Neighborhood and Location Context
The Shinta Mani Angkor property is positioned in a part of Siem Reap that sits between the tourist concentration around Pub Street and the quieter residential areas further out. Oum Khun Street is walkable from most central guesthouses and hotels, and the 10 to 15 minute walk from the old market area is straightforward on a dry evening. Tuk-tuks are everywhere in Siem Reap and the ride from almost anywhere in the central district takes under 10 minutes.
The proximity to Angkor Wat, roughly 20 to 25 minutes by tuk-tuk depending on traffic, makes Kroya a natural choice for a proper dinner after a long day at the temples.
Who This Is For
Kroya by Chef Chanrith is the right choice if you want to eat Cambodian food that has been thought about carefully, prepared by someone who grew up with it, and served in a setting that matches the ambition of the cooking.

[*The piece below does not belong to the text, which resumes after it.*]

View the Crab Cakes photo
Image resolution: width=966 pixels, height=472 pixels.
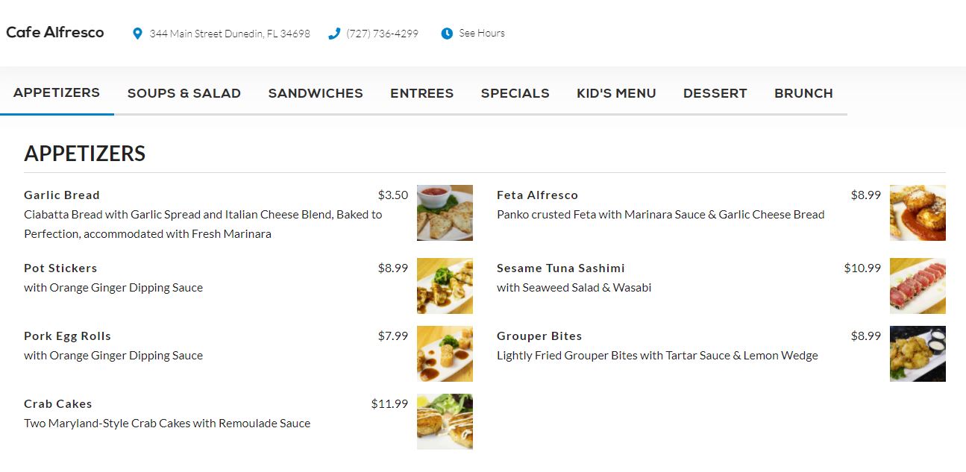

It works well as a solo dinner at the bar if the layout permits, as a couple's evening, or as the kind of meal you plan a travel day around. It is not the place for a quick bite or a group looking for a rowdy night out. Come hungry, come curious, and let the kitchen do its job.
FAQ
- Do I need to be staying at Shinta Mani Angkor to dine at Kroya? No. The restaurant is open to outside guests, though reservations are recommended regardless of where you're staying.
- Is the menu entirely Cambodian? The focus is on Khmer cuisine, though the kitchen may incorporate broader regional influences depending on the current menu. Expect Cambodian cooking to be the backbone.
- Is Kroya suitable for vegetarians? Cambodian cuisine does include vegetable-forward dishes, and the kitchen is generally accommodating, but it's worth mentioning dietary needs when you book rather than on arrival.
- How far is the restaurant from Angkor Wat? Roughly 20 to 25 minutes by tuk-tuk, depending on the time of day and traffic near the temple complex.
- Can I book through a third-party platform? Booking directly through Shinta Mani Angkor tends to be the most reliable option and ensures your reservation is confirmed with the property itself.